:: Task input
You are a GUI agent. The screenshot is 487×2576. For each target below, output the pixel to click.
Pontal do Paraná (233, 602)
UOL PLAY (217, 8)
::::
:: Task input
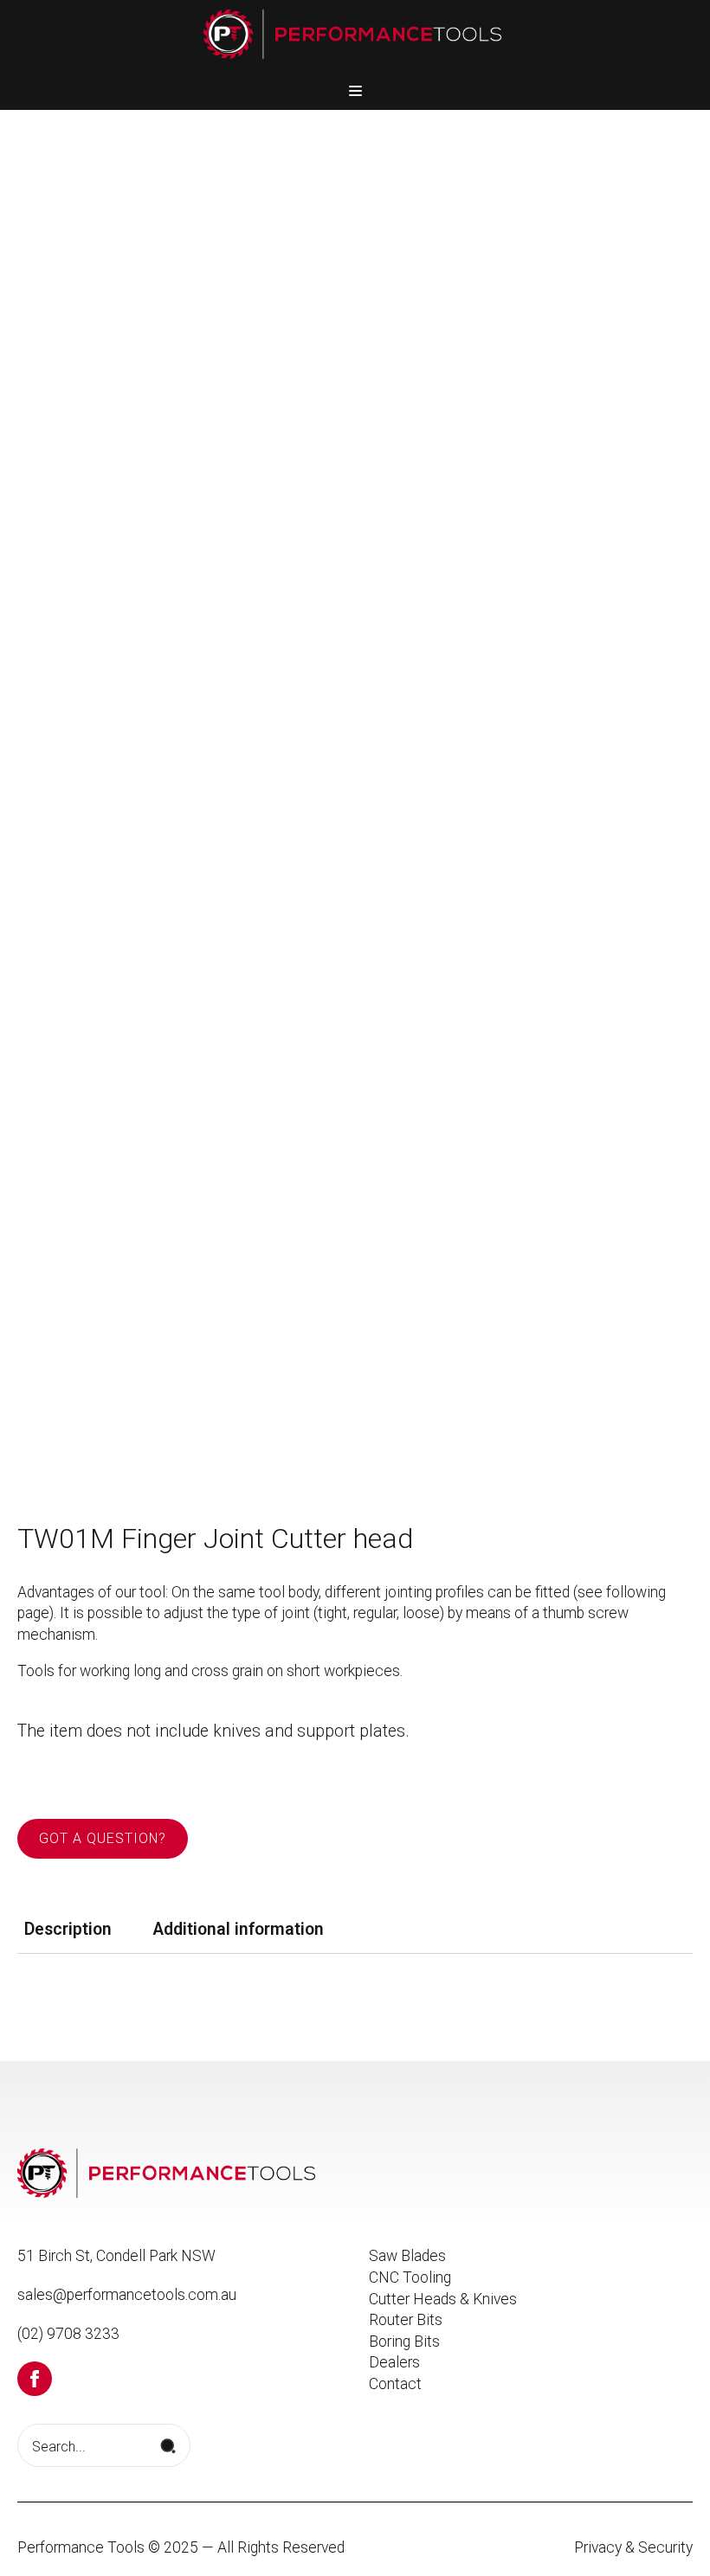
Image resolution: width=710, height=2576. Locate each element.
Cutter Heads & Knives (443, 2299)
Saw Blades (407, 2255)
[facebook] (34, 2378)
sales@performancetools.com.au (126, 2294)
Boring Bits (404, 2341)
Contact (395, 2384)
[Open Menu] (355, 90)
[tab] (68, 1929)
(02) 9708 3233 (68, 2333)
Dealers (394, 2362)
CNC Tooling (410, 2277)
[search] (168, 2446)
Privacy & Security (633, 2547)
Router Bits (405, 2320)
::::
**Problem to work on:**
Using the data above, reproduce exactly the lines from the line that contains "Cutter Heads & Knives (443, 2299)" through the line that contains "Router Bits (405, 2320)", including both.

**Answer to this problem:**
Cutter Heads & Knives (443, 2299)
Saw Blades (407, 2255)
[facebook] (34, 2378)
sales@performancetools.com.au (126, 2294)
Boring Bits (404, 2341)
Contact (395, 2384)
[Open Menu] (355, 90)
[tab] (68, 1929)
(02) 9708 3233 (68, 2333)
Dealers (394, 2362)
CNC Tooling (410, 2277)
[search] (168, 2446)
Privacy & Security (633, 2547)
Router Bits (405, 2320)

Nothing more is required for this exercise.